Firstly, what is cellulite?
"It’s congestion in the fat cells of the buttocks, thighs, back of arms as well as the upper and lower back. The result is a rippling effect of the tissues just beneath the surface of the skin. People of all shapes and sizes complain of this bumpy fat as you don’t have to be overweight to experience it," Dr Dhillon
"Cellulite is bumpy fat which pushes upwards just under the skin. It has the bumpy or ‘orange peel’ appearance because the skin is tethered down by vertical fibrous strands rather like buttons in a cushion, hence the uneven look," Dr Patterson.
Is cellulite genetic?
"To a degree – genetics alone do not mean you will definitely get cellulite, although it’s more likely if it runs in your family," Dr Dhillon.
"Yes, there is some evidence that cellulite is commoner in certain families as the tendency to retention of surface fat, larger amounts of pelvis and hip fat and the vertical fibers in some cases, gets passed down genetically," Dr Patterson.
So what causes it?
"It’s often a mix of various reasons such as genetics, lifestyle and hormones that will lead to its development. Cellulite is closely linked to oestrogen (the female sex hormone), which explains why women are more prone to cellulite than men. Oestrogen plays a role in increasing the amount of fat in women, typically around the thighs and buttocks, from puberty onwards, and an individual’s level of the hormone can be affected by external factors such as the pill," Dr Dhillon.
"The main reason for cellulite is a tendency to a build-up of fat just under the skin particularly around the pelvis and thighs and is mainly under oestrogen control.
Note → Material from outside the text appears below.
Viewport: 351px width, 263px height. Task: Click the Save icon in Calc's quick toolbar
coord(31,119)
Women for some reason also tend to have more vertical fibers that shape the fat into small lumps which contrasts with men where the fibers are more criss-cross," Dr Patterson.
Can cellulite get worse at certain times?
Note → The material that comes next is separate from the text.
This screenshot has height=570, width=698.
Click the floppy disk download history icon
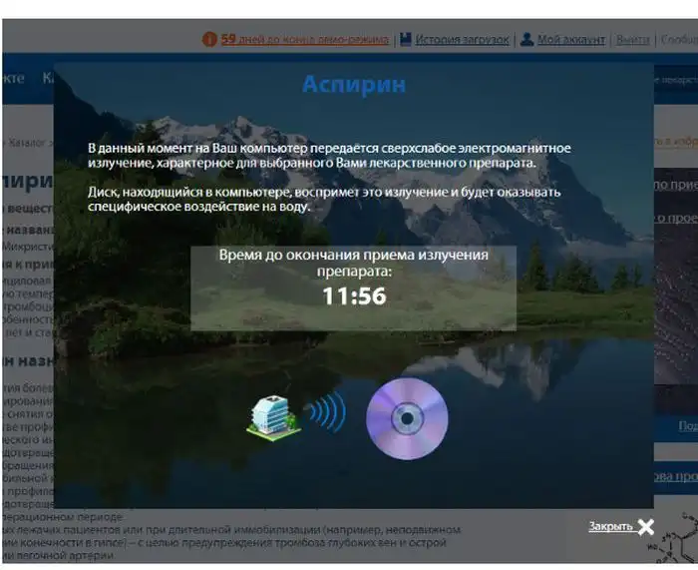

"It can get worse with the menstrual cycle – as hormone levels increase, chambers of fat under the skin can get bigger, leading to a more prominent appearance," Dr Dhillon.
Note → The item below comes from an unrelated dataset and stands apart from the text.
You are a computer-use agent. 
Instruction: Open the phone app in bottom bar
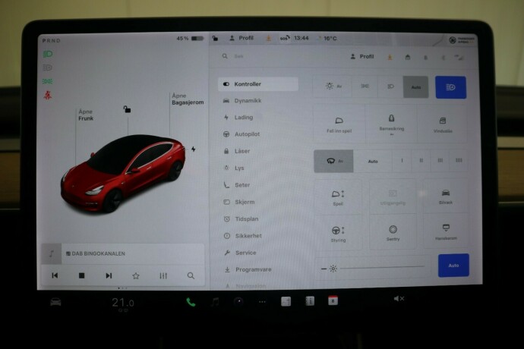tap(191, 301)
"Poor circulation in the area may contribute to fluid retention giving yet further swelling," Dr Patterson.
In your opinion, do topical treatments work?
"Unfortunately, ‘miracle’ cellulite creams don’t work on cellulite itself (i.e. the bulging of fat) but can help with tightening loose skin that could be exacerbating the appearance of cellulite. A lot of research has been done on topical treatments and there is very little evidence to suggest they can improve cellulite," Dr Dhillon.
"A range of creams, body scrubs, exfoliators and massage techniques have emerged but there is little evidence that they have any significant effect," Dr Patterson.
What about body brushing?
"Similar to topical treatments, it will not help with cellulite itself but can help firm loose skin overlying cellulite for a more toned, streamlined appearance," Dr Dhillon.
"Body brushing can help with water retention and can stimulate lymph and blood circulation, which can improve the appearance of cellulite," Dr Patterson.
Is there anything you can do day-to-day to help banish cellulite?
"Smoking is one of the worst habits for cellulite (it breaks down collagen production) so make an effort to give up if you smoke. Regular exercise can also help to reduce the amount of fat around the thighs. Try to drink at least two litres of water per day (dry skin can appear loose, worsening the appearance of cellulite) and make an effort to eat a balanced diet with plenty of lean meat (collagen is a form of protein), vitamin C and omega-3s," Dr Dhillon.
"Keeping your diet healthy and sensible by reducing sugars and refined carbohydrates is a useful overall strategy. Severe weight loss and crash diets are not going to help and may just make the problem more obvious. Adopting a workable exercise regime, particularly muscle strengthening exercises in the butt and thigh areas, are also helpful," Dr Patterson.
Do you recommend any quick fixes?
"A targeted in-salon massage could help remove a build-up of fluid around the thighs and encourage lymphatic drainage, both of which can temporarily improve the appearance of the skin. Fake tan can also make the skin appear smoother and significantly reduce the look of dimpled skin," Dr Dhillon.
"There are no magic supplements or quick fixes. But think about reducing the levels of processed foods, sugar and added salt to reduce fluid retention. Exercise can help too, as it as improves circulation to the area.
What about in-salon treatments?
"The current, most effective treatment for cellulite is Cellfina, a semi-invasive therapy that treats the primary structural cause of cellulite for long-lasting results. It has been popular in the US for the last two years and at present, it's available at nine clinics across the country. Prices start from £4,000, which is expensive, but the results can last for up to three years," Dr Dhillon.
"Machine treatments that have various ‘energies’ emitted from them including laser, LED light, combined with some form of suction or massage treatment are now becoming very popular. Most of the effect is related to changes in water retention where the suction is probably the most effective element. There is no doubt that they can produce some albeit temporary improvement. Mesotherapy with various different delivery devices is another option: here, the therapist uses fine needles to deliver a cocktail of fat-busting ingredients to the surface fat. Combining this with an energy-based device such as radiofrequency may also help to disrupt the fat further," Dr Patterson.